When you reach the line containing "You are a computer-use agent. 868x349 pixels." in the records below, start copying exactly, and stop once you have copied the line containing "Task: Click the 产量 (th) row label".

AVAILABLE DATA START

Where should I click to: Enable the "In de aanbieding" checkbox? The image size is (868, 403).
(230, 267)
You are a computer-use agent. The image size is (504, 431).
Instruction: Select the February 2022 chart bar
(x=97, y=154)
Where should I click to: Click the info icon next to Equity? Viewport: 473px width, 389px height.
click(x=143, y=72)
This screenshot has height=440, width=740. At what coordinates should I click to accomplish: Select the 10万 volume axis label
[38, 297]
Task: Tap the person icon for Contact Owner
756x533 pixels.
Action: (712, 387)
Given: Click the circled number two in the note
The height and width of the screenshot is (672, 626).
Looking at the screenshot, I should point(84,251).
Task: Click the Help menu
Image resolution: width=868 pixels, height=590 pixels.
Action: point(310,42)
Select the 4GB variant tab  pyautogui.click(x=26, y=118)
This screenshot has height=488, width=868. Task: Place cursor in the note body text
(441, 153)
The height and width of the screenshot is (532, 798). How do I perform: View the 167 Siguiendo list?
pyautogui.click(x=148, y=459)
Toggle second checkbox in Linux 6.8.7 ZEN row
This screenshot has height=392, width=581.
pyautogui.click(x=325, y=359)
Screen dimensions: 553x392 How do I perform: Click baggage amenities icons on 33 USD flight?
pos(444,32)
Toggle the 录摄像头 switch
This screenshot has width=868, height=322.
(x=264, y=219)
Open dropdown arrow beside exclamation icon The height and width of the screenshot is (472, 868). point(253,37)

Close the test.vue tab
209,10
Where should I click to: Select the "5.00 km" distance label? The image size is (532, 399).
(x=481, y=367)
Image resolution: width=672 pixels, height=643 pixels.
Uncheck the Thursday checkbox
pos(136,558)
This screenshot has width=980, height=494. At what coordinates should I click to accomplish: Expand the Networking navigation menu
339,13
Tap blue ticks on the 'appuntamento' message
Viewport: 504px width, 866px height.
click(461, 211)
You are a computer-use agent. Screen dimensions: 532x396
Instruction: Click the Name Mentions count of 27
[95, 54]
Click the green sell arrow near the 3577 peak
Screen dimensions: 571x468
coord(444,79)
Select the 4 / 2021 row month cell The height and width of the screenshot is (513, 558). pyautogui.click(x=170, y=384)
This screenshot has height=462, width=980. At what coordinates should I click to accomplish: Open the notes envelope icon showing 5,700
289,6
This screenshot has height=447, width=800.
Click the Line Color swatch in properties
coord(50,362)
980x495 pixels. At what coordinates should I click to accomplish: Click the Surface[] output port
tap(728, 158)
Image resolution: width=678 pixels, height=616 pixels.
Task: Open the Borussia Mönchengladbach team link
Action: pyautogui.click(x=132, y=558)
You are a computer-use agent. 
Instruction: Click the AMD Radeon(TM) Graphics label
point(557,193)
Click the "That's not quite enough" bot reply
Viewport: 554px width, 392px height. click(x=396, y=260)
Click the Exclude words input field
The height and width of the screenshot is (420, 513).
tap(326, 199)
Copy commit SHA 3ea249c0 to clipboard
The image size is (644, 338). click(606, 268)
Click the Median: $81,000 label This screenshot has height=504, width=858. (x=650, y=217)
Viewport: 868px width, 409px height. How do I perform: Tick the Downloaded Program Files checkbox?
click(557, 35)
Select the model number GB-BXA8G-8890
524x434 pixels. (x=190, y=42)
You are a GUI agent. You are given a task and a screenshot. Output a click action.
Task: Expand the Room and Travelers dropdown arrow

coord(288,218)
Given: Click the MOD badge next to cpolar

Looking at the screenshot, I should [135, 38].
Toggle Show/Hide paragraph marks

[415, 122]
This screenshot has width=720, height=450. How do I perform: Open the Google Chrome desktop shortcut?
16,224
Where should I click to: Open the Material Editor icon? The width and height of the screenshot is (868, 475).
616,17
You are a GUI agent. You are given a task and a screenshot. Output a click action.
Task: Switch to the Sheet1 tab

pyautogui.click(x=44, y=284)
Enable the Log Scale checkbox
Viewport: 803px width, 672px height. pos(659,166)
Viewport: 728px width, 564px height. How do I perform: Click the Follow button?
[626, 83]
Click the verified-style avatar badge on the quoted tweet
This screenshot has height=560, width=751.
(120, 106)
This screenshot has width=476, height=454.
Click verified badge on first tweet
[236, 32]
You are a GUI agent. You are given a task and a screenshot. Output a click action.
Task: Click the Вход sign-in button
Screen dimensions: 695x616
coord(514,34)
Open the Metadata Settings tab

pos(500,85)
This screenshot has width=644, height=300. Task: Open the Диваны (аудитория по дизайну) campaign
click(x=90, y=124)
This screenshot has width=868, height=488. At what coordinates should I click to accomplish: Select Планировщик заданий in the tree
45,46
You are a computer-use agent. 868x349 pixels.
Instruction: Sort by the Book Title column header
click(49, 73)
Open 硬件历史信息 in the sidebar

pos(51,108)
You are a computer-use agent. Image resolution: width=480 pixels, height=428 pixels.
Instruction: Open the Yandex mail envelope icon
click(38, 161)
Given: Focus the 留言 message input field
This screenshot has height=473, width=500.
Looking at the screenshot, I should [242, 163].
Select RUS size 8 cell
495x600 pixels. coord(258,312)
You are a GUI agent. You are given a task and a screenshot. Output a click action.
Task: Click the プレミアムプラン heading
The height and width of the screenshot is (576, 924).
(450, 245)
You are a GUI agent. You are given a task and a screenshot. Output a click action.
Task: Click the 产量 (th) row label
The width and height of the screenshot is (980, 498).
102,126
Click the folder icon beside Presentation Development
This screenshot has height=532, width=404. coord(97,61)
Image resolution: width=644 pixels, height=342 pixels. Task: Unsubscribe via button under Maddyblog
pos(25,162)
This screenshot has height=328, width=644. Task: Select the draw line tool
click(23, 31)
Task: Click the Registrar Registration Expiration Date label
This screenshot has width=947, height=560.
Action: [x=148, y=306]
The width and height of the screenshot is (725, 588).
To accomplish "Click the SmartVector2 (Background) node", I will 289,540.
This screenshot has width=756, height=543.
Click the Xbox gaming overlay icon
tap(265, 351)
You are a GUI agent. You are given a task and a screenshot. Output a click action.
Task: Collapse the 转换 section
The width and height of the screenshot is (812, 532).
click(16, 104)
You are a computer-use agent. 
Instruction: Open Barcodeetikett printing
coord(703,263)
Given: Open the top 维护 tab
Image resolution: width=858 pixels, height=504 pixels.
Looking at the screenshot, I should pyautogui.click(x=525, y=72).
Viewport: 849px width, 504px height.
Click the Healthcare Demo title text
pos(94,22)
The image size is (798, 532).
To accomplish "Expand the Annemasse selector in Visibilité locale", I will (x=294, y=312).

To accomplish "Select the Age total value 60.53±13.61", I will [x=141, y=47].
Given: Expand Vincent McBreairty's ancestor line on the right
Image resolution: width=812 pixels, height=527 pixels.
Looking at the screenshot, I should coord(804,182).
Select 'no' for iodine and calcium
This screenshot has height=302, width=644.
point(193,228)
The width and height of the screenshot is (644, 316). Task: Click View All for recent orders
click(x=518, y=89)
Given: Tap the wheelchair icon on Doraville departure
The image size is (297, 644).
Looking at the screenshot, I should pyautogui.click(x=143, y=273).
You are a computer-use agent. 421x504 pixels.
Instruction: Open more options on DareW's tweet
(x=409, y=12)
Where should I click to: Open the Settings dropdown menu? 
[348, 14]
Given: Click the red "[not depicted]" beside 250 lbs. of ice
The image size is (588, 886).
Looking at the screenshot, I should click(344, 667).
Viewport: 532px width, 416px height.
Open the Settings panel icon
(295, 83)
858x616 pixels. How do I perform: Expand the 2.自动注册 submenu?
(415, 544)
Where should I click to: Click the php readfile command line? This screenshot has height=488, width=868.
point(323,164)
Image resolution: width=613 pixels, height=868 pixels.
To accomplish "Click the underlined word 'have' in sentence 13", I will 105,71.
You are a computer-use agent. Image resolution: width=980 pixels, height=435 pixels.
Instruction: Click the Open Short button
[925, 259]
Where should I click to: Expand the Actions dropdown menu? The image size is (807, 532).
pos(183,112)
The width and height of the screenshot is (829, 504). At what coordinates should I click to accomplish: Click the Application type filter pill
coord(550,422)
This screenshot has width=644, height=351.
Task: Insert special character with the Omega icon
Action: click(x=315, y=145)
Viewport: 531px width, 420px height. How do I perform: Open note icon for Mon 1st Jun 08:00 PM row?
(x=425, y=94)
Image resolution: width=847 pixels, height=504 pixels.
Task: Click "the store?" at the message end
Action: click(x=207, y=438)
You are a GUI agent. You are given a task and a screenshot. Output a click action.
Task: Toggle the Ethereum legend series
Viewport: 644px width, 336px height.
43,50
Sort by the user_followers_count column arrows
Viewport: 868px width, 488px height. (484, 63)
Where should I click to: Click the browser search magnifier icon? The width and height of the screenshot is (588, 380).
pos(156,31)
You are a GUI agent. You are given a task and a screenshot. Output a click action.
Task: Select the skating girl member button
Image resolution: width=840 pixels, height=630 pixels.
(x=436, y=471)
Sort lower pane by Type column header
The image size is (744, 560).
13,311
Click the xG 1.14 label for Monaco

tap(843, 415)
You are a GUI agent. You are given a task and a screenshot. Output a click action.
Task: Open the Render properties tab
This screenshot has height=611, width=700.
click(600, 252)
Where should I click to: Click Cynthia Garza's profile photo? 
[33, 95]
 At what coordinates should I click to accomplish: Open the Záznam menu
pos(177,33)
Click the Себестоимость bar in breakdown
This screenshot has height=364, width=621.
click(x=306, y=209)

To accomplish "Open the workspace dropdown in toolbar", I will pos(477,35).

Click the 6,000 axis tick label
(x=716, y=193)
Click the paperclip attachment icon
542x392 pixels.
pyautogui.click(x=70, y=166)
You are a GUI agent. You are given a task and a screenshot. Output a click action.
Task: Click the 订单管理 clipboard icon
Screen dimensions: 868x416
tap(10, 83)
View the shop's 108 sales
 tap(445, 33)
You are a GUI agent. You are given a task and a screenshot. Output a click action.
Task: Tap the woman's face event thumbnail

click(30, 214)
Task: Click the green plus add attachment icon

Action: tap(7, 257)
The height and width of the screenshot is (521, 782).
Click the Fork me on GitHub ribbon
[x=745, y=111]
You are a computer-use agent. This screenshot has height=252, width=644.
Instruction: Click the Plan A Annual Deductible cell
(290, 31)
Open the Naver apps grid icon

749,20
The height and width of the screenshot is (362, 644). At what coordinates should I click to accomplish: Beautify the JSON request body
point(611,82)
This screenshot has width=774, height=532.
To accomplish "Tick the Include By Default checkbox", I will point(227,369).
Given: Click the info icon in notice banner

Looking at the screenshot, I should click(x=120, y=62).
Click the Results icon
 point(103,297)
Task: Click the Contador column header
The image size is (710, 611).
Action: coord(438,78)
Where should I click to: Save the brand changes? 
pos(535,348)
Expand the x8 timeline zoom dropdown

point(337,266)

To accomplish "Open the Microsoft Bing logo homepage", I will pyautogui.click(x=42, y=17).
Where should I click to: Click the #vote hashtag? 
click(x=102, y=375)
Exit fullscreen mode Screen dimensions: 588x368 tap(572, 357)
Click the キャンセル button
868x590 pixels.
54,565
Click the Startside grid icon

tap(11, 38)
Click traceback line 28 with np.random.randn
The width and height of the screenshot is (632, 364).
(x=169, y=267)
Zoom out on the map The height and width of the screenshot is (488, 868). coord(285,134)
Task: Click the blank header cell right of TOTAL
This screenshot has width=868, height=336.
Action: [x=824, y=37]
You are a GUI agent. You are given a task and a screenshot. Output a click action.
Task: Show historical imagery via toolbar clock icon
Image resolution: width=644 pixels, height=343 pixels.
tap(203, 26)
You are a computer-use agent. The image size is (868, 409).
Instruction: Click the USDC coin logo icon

AVAILABLE DATA END

■ EXERCISE RESPONSE:
You are a computer-use agent. 868x349 pixels.
Instruction: Sort by the Book Title column header
click(49, 73)
Open 硬件历史信息 in the sidebar

pos(51,108)
You are a computer-use agent. Image resolution: width=480 pixels, height=428 pixels.
Instruction: Open the Yandex mail envelope icon
click(38, 161)
Given: Focus the 留言 message input field
This screenshot has height=473, width=500.
Looking at the screenshot, I should [242, 163].
Select RUS size 8 cell
495x600 pixels. coord(258,312)
You are a GUI agent. You are given a task and a screenshot. Output a click action.
Task: Click the プレミアムプラン heading
The height and width of the screenshot is (576, 924).
(450, 245)
You are a GUI agent. You are given a task and a screenshot. Output a click action.
Task: Click the 产量 (th) row label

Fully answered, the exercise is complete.